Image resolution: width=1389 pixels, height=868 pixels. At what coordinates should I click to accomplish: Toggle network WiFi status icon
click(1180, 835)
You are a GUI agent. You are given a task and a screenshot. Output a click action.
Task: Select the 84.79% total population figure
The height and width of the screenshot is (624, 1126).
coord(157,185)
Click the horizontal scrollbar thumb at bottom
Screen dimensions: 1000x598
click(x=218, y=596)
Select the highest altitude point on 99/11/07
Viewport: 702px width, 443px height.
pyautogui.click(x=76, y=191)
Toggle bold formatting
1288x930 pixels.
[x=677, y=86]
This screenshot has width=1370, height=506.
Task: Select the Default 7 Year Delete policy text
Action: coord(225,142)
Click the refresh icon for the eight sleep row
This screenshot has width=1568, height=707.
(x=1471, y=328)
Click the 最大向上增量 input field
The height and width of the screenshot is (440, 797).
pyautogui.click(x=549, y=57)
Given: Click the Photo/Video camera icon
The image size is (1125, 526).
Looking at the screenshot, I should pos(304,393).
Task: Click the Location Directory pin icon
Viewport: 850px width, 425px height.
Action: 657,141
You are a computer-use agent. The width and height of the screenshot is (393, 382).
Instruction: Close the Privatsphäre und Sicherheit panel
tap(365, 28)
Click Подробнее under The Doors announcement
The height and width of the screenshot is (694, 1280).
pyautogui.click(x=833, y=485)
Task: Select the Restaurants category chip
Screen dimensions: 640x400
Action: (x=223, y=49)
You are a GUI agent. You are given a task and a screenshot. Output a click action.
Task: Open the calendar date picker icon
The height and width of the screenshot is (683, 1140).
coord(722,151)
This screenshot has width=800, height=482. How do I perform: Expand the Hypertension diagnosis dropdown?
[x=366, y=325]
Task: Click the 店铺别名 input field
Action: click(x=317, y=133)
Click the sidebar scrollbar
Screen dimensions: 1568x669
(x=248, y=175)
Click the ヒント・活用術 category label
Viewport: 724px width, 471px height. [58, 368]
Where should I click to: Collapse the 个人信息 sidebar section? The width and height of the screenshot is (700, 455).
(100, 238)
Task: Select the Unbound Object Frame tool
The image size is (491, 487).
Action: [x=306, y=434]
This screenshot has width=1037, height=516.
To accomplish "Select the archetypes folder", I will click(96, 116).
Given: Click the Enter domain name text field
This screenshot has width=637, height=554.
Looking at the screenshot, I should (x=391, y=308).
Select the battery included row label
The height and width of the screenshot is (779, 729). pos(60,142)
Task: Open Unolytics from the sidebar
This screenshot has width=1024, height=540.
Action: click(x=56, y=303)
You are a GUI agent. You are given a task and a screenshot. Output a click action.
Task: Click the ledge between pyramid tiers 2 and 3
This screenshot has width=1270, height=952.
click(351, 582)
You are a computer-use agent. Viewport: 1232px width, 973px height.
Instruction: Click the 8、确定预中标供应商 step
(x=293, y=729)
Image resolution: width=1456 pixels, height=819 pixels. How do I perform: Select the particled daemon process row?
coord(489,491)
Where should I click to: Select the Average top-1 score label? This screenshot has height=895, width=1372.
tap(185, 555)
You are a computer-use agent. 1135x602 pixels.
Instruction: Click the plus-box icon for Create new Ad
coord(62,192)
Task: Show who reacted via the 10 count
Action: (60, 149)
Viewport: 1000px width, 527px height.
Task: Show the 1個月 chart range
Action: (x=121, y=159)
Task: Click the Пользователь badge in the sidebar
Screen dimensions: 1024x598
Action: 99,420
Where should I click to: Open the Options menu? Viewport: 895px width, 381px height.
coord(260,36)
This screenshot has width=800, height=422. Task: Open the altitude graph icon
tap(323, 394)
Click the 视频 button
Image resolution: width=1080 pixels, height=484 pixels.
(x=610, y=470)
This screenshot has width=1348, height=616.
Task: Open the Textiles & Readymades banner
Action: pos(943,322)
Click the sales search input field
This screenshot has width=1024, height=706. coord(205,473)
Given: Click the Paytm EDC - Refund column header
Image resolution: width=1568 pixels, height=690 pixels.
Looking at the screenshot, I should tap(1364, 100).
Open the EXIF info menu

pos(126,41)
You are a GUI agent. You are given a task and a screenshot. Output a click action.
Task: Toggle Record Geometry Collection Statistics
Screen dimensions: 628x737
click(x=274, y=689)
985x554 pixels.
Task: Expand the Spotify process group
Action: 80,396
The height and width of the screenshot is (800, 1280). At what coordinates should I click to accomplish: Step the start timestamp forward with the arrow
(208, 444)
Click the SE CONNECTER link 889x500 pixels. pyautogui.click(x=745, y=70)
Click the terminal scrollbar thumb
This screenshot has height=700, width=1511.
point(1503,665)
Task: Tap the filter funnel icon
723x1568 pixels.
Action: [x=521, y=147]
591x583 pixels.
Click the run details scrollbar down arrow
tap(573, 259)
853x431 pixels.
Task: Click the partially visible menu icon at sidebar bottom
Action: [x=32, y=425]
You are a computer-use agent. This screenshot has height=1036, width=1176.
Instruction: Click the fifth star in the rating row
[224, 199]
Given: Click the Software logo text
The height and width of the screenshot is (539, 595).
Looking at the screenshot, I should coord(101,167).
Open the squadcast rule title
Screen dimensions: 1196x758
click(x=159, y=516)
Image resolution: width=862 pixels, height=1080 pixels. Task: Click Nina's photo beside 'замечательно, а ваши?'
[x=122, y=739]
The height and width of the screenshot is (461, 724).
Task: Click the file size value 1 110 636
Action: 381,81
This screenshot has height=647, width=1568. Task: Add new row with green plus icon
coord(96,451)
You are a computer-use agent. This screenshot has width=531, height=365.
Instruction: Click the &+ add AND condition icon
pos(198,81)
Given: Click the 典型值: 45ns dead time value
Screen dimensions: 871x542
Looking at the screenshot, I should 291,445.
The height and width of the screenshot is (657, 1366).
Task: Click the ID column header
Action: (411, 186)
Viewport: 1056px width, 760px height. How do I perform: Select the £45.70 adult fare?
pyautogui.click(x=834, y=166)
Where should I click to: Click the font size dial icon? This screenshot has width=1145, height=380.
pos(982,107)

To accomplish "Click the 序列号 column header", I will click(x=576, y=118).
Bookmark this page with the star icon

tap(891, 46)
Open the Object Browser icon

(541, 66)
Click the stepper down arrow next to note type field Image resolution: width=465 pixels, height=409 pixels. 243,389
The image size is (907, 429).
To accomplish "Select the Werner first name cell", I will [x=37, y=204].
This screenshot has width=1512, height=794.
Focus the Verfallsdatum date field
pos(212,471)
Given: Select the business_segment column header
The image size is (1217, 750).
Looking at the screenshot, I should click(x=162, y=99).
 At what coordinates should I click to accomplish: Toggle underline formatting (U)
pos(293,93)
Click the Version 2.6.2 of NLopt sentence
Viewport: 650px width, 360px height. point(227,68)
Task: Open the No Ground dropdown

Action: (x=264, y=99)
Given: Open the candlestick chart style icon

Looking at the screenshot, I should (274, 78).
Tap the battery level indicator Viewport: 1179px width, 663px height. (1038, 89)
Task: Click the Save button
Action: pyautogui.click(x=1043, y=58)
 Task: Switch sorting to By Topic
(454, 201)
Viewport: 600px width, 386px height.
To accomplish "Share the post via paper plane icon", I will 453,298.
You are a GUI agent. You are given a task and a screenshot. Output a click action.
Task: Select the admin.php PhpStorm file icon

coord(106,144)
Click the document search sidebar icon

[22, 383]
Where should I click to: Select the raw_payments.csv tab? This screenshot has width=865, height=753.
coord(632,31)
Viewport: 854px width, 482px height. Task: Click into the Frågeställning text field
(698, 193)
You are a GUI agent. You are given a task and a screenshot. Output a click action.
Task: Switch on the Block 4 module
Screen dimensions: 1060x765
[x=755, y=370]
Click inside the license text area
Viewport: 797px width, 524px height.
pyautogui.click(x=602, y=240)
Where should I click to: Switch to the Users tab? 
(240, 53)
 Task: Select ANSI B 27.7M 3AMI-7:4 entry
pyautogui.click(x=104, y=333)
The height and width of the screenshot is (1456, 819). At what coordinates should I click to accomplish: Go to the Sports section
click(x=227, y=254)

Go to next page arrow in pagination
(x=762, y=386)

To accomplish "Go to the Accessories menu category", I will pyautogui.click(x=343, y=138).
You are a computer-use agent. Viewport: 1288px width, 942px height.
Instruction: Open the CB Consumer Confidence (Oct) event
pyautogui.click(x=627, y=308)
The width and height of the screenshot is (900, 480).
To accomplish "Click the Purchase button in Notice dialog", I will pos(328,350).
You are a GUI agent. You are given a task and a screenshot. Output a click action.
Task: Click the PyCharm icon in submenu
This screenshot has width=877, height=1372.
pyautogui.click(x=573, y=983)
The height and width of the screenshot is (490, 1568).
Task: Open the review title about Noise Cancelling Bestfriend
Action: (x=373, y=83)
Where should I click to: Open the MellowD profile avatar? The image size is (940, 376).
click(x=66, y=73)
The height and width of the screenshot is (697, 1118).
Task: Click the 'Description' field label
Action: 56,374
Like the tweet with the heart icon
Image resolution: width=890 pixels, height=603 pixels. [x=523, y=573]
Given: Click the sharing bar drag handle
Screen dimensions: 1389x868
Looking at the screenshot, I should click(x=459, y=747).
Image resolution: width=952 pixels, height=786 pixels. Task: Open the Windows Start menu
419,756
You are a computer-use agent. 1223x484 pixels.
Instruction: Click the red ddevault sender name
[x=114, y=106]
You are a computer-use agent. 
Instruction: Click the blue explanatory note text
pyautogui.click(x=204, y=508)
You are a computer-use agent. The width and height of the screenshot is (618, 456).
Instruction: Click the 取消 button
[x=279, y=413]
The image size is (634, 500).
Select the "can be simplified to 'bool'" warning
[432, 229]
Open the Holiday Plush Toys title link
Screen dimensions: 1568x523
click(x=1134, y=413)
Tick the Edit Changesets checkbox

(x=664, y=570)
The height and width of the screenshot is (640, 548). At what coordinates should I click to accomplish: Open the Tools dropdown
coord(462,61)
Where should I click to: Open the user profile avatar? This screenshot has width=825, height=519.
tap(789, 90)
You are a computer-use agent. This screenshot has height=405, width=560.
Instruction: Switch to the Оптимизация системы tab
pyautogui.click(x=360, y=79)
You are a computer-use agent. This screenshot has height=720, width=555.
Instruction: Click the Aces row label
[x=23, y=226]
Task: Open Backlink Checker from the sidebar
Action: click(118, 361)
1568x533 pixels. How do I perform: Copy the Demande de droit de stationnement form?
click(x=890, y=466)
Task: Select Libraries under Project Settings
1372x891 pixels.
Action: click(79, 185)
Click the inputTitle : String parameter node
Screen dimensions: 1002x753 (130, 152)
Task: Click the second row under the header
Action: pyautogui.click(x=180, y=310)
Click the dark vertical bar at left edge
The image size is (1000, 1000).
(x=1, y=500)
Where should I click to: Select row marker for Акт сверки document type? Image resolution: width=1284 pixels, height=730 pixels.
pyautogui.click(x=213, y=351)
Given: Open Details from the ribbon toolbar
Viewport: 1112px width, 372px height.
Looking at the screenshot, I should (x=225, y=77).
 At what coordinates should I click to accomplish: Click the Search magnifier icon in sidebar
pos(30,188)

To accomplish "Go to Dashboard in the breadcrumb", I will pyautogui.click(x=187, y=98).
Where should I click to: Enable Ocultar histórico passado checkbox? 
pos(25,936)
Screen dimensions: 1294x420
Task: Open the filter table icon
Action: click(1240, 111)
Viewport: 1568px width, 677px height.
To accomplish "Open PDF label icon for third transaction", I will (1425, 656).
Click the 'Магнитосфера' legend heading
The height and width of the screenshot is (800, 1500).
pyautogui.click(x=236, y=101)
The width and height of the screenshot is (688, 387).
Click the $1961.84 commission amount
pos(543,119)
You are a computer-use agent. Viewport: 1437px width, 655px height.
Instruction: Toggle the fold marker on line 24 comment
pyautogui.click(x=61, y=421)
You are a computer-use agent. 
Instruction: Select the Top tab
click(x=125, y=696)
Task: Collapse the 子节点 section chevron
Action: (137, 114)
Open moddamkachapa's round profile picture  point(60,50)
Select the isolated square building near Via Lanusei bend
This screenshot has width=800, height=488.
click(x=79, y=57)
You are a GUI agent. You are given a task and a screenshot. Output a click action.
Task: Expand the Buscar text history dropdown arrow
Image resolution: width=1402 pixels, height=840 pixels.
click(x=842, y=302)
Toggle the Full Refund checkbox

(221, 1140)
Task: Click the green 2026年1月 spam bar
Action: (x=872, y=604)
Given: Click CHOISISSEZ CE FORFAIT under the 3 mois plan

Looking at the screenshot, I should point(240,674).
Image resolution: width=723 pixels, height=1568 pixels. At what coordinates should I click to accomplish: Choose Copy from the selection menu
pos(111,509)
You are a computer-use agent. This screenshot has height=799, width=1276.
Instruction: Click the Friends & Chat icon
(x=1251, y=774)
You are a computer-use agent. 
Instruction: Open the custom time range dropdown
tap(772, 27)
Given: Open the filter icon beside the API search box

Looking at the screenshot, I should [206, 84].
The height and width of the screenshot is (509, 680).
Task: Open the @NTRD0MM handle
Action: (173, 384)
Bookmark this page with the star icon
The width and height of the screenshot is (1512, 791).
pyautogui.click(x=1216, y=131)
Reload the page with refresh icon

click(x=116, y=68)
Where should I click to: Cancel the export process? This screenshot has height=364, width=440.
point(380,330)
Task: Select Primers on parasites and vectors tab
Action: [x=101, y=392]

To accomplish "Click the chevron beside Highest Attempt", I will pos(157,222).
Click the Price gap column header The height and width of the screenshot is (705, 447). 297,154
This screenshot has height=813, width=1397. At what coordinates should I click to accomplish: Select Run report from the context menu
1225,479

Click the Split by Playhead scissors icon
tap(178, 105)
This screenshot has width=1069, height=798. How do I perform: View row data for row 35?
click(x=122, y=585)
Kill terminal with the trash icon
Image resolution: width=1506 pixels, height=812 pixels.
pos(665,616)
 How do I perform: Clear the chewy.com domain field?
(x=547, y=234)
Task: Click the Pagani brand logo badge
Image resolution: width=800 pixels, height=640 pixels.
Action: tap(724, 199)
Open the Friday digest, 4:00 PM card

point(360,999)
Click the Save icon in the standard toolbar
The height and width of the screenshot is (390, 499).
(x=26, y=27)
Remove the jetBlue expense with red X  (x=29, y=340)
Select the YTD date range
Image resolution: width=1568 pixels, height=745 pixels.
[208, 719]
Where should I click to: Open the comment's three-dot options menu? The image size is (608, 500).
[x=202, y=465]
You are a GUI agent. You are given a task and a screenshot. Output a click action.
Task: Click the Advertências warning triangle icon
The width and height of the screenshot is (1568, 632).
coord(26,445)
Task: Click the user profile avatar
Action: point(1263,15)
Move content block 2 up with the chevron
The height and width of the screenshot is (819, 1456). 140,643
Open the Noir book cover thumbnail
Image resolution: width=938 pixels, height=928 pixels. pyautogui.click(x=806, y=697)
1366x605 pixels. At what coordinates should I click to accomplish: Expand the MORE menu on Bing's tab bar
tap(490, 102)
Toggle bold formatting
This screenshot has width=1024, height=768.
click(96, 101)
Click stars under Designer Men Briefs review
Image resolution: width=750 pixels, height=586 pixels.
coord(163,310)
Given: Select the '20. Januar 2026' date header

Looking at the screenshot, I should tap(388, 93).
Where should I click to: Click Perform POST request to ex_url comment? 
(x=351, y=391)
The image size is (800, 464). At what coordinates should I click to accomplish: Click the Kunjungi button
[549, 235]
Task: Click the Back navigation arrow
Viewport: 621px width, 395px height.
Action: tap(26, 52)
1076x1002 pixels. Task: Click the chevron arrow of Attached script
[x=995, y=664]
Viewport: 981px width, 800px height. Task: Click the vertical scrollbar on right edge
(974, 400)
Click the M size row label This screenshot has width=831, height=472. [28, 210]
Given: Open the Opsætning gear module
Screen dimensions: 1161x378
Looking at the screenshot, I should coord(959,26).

◇ ◇ ◇ ◇

From the material above, set down exactly the lines starting at the one with "This screenshot has width=1037, height=516." and ending at the one with "You are a computer-use agent. Viewport: 1232px", end lines included.

This screenshot has width=1037, height=516.
To accomplish "Select the archetypes folder", I will click(96, 116).
Given: Click the Enter domain name text field
This screenshot has width=637, height=554.
Looking at the screenshot, I should (x=391, y=308).
Select the battery included row label
The height and width of the screenshot is (779, 729). pos(60,142)
Task: Open Unolytics from the sidebar
This screenshot has width=1024, height=540.
Action: click(x=56, y=303)
You are a GUI agent. You are given a task and a screenshot. Output a click action.
Task: Click the ledge between pyramid tiers 2 and 3
This screenshot has width=1270, height=952.
click(351, 582)
You are a computer-use agent. Viewport: 1232px width, 973px height.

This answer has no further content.